Die Unterbringung in Entziehungsanstalten wird enger gefasst

Die Unterbringung in einer Entziehungsanstalt nach § 64 StGB wird auf Personen beschränkt, bei denen aufgrund ihres übermäßigen Rauschmittelkonsums die Gefahr der Begehung erheblicher Straftaten besteht. Flankierend wird die zeitnahe Rücküberstellung von Personen in den Strafvollzug gestärkt, bei denen feststeht, dass die Behandlung erfolglos war oder ist. Mit diesen Modifikationen soll die seit Jahren erheblich ansteigende Zahl der Unterbringungen in Entziehungsanstalten reduziert werden. Künftig werden nur noch diejenigen Personen eingewiesen, bei denen eine positive Behandlungsprognose besteht.
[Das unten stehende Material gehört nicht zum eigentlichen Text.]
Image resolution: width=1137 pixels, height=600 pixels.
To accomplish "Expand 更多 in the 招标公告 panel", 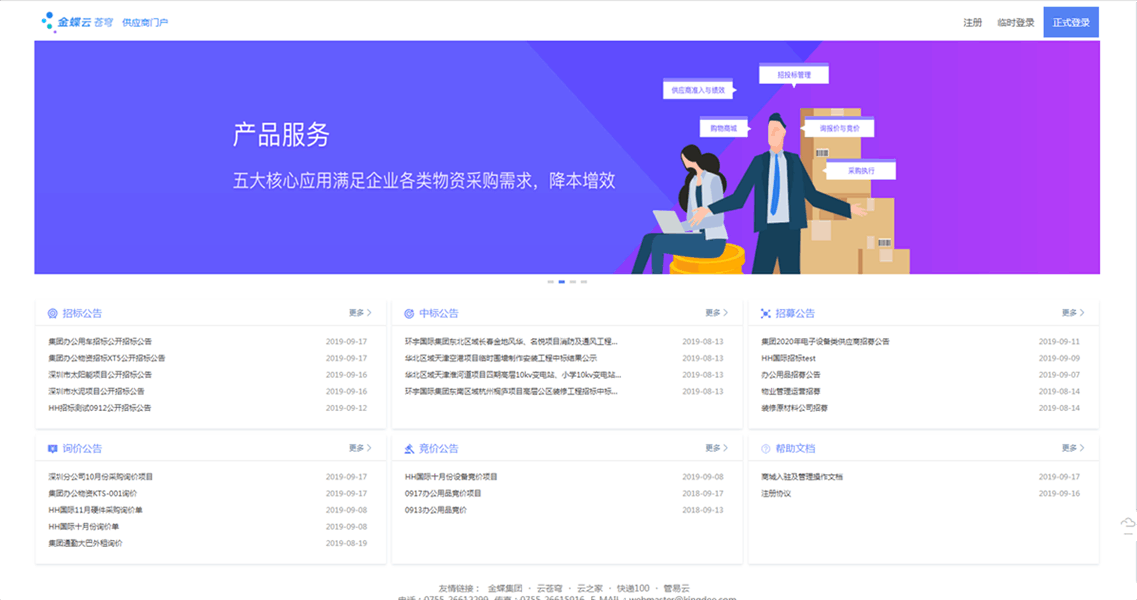I will (360, 313).
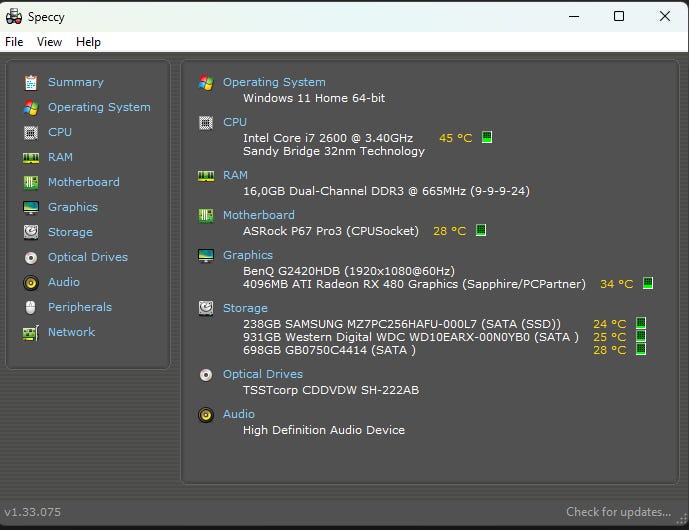Click the Summary icon in the sidebar
Image resolution: width=689 pixels, height=530 pixels.
pos(30,82)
Reform des Straftatbestandes der Leistungserschleichung soll später folgen

Die Ampelkoalition hat die bereits seit längerem in Aussicht gestellte Überarbeitung des Straftatbestandes der Leistungserschleichung, § 265a StGB, auf später verschoben. Eine der diskutierten Optionen ist die Herabstufung u,a. des Schwarzfahrenszu einer Ordnungswidrigkeit. Damit könnten Bußgelder verhängt werden, die in der Regel deutlich geringer als Strafzahlungen ausfallen und auch von finanziell schlechter gestellten Menschen leichter aufzubringen wären.

Kritik des DAV

Dem DAV gehen die Reformen insgesamt nicht weit genug. Er kritisiert vor allem die Ersatzfreiheitsstrafe als nicht mehr zeitgemäß. In der Praxis führe die Ersatzfreiheitsstrafe regelmäßig zur Inhaftierung von Menschen mit psychischen Problemen, mit Suchtkonflikten sowie von Menschen in finanzieller Not. Das Strafrecht dürfe nicht dazu dienen, Armut und soziale Ausgrenzung zu vertiefen. Die Ersatzfreiheitsstrafe gehöre deshalb abgeschafft. Die Justiz befürchtet demgegenüber bei einer vollständigen Abschaffung der Ersatzfreiheitsstrafe einen deutlichen Bedeutungs- und Wirkungsverlust von Geldstrafen. Die nun beschlossene Reform beschreitet einen Mittelweg.